Work request — When copying the records below, keep every word as it is and drop the images.

Supplied information —
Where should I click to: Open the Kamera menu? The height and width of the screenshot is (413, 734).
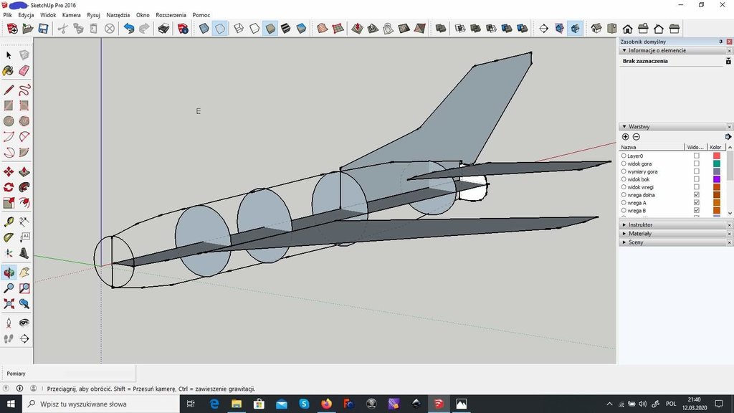point(71,14)
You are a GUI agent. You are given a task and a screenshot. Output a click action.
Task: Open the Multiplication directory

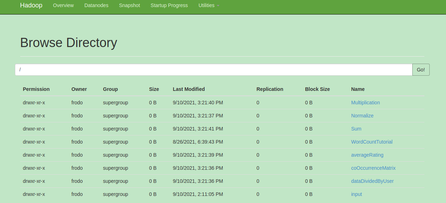(365, 103)
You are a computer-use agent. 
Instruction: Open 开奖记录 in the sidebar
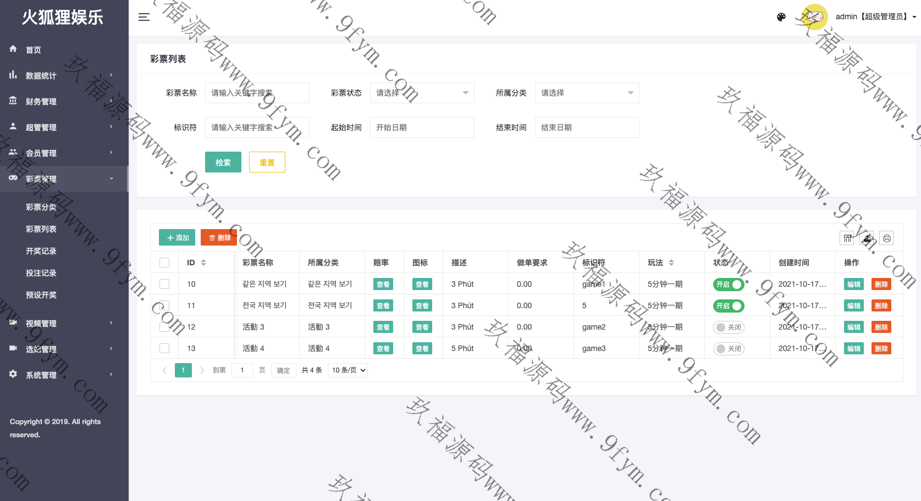41,251
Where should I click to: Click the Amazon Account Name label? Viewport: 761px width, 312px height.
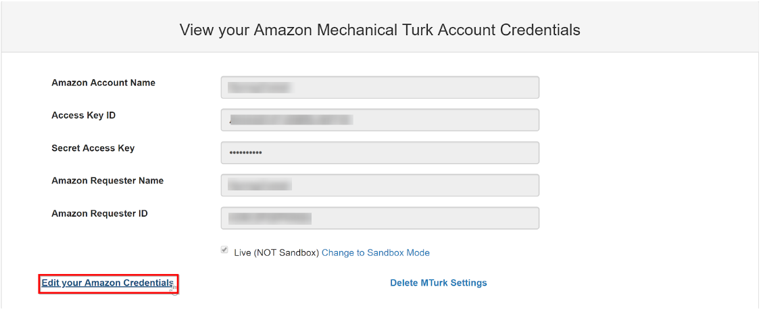click(103, 83)
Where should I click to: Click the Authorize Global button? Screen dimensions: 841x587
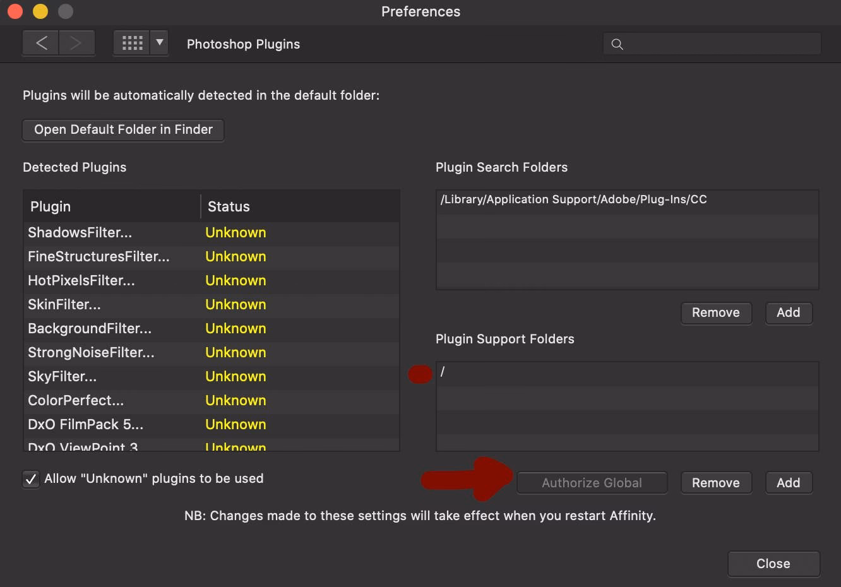[x=592, y=482]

Expected output —
Where should I click to: Open the Kamera menu? The height and width of the screenshot is (413, 734).
point(71,14)
You are a GUI agent. You are given a task and a screenshot. Output a click action.
Task: Open the Multiplication directory

(365, 103)
You are a computer-use agent. 
Instruction: Open 开奖记录 in the sidebar
41,251
Where should I click to: Click the Amazon Account Name label? Viewport: 761px width, 312px height.
click(103, 83)
Where should I click to: Click the Authorize Global button? Screen dimensions: 841x587
[x=592, y=482]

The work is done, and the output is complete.